In any case, Russian views on the subject of Ukraine should not be discounted altogether. To be sure, some Russians bluster when talking about Ukraine and NATO. When senior figures in the Russian security establishment describe NATO as an organisation dedicated to the destruction of the Russian state - as they sometimes do - the paranoia is alarming. Nevertheless Ukraine's accession to NATO would be very different from that of the Baltic countries, which Russia grumbled about but then accepted.
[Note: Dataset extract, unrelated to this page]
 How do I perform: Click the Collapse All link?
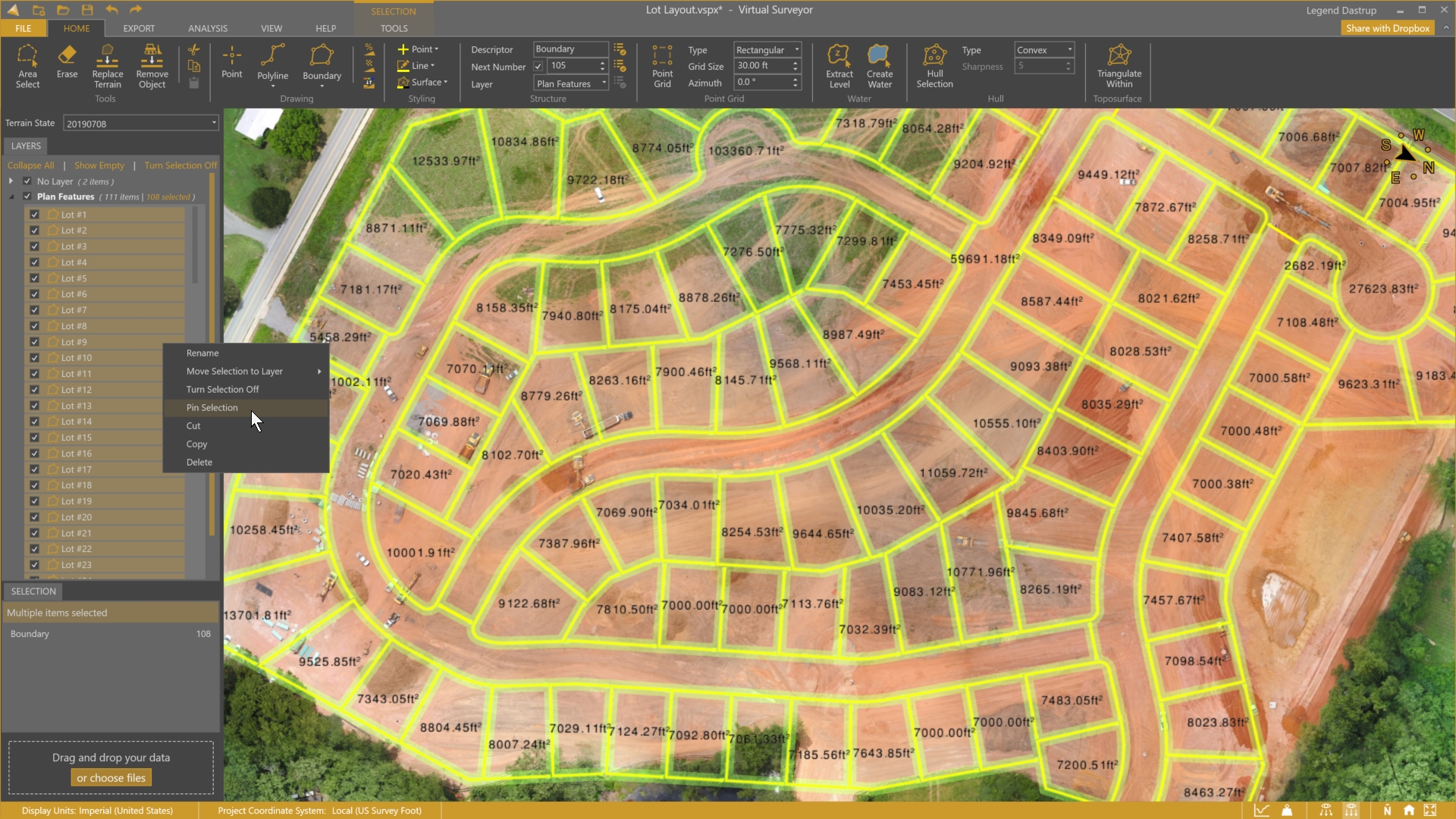[31, 165]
Russia's Black Sea fleet is based in the Ukrainian port of Sebastopol. The Russian and Ukrainian defence industries are a single entity. Most Russians have Ukrainian relatives. The mixing of peoples is rather like that of the English and the Welsh (and less like that of the English and the Scots, for the latter enjoyed several hundred years as a coherent and independent nation). Russians genuinely do regard Ukraine as a place that is not abroad. Some of the holiest religious sites in the Russian Orthodox world are in Kiev. The origins of the Russian polity lie in "Rus", the Kiev-centred mediaeval state.
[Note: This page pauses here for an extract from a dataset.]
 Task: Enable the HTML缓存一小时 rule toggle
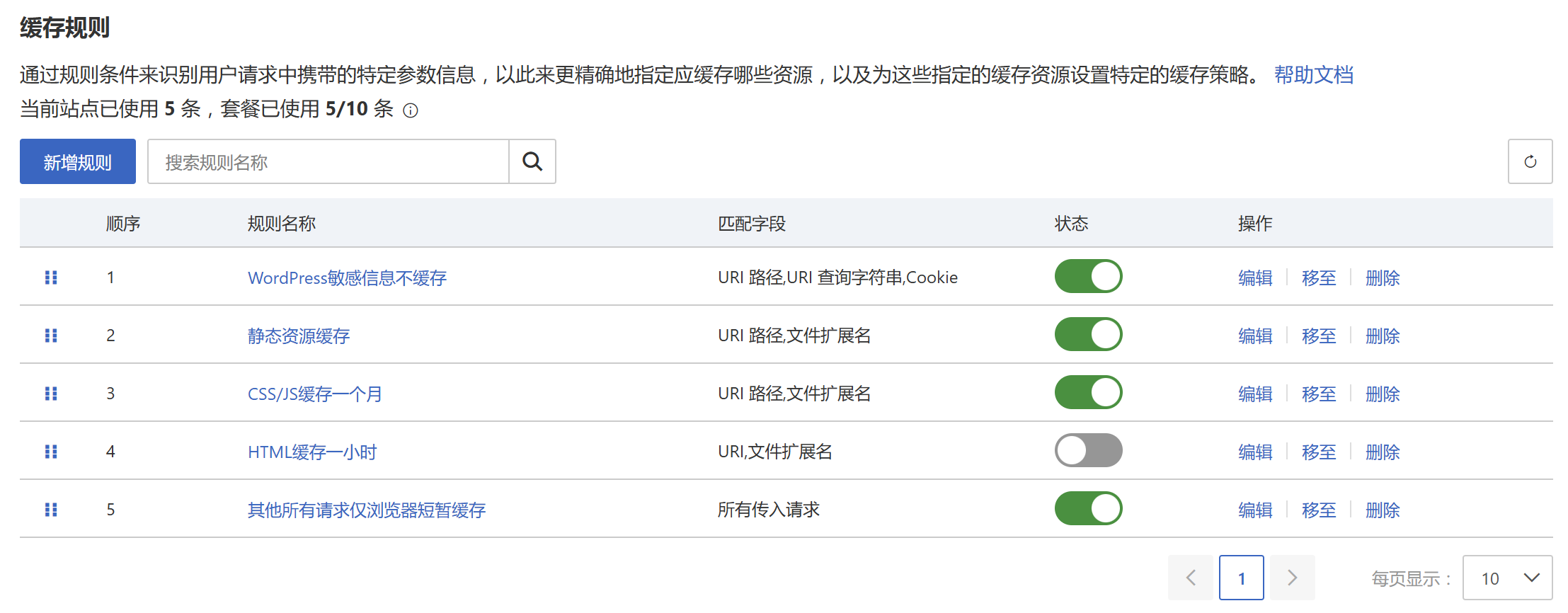(1088, 451)
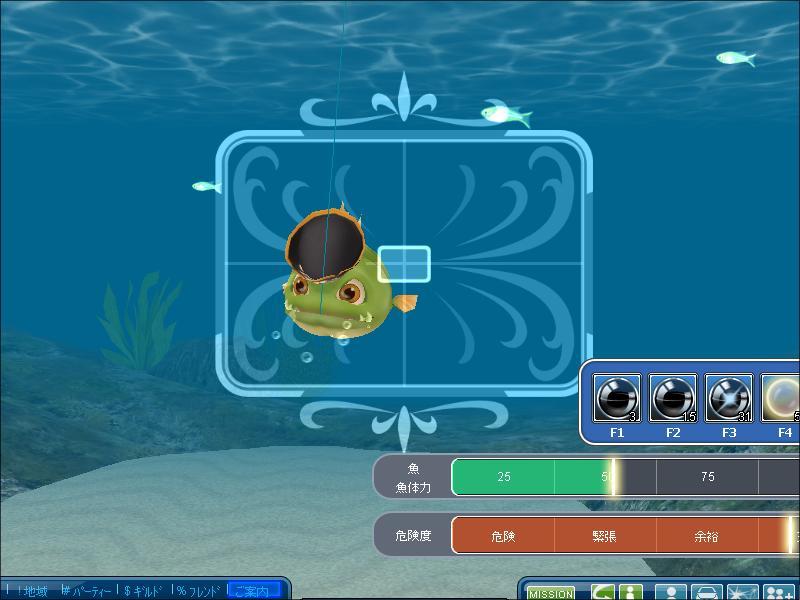Click the sparkle effects icon
800x600 pixels.
(742, 592)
So for Ukraine to join a US-led military alliance would be a blow and a humiliation to many Russians, and would undoubtedly strengthen Russia's nationalist and anti-western forces. If Ukraine joined NATO it would upset the east of the country. But if Ukraine moved back into the Russian sphere of influence if would upset the western regions. Ukraine should think seriously about becoming formally neutral, on the model of Austria, Ireland, Finland or Sweden. That would not prevent the country from moving closer to the EU and one day, perhaps, becoming a member.

Despite the political chaos of the past two years, Ukraine has shown that is a functioning democracy. It has held free and fair presidential (at the second attempt) and parliamentary elections. Some Russians may find it ironic that the outcome of the parliamentary elections is a government led by Yanukovich, the candidate Vladimir Putin backed for the presidency. For the Kremlin had denounced those parliamentary elections as fraudulent, although the Regions party won the most votes.

The Kremlin has tended to see Ukrainian politics as a zero-sum game, fearing that free elections would produce a government that was pro-western and thus anti-Russian. The EU's line, rightly, has been that what counts is not whether the government is pro- or antiwestern, but that the process of electing it is democratic. The outcome of Ukraine's fair electoral process is now a government that is palatable to the Kremlin. So the EU may find it a little easier to convince Russia that it should not treat their common neighbourhood as the playing field of a game in which only one side can win.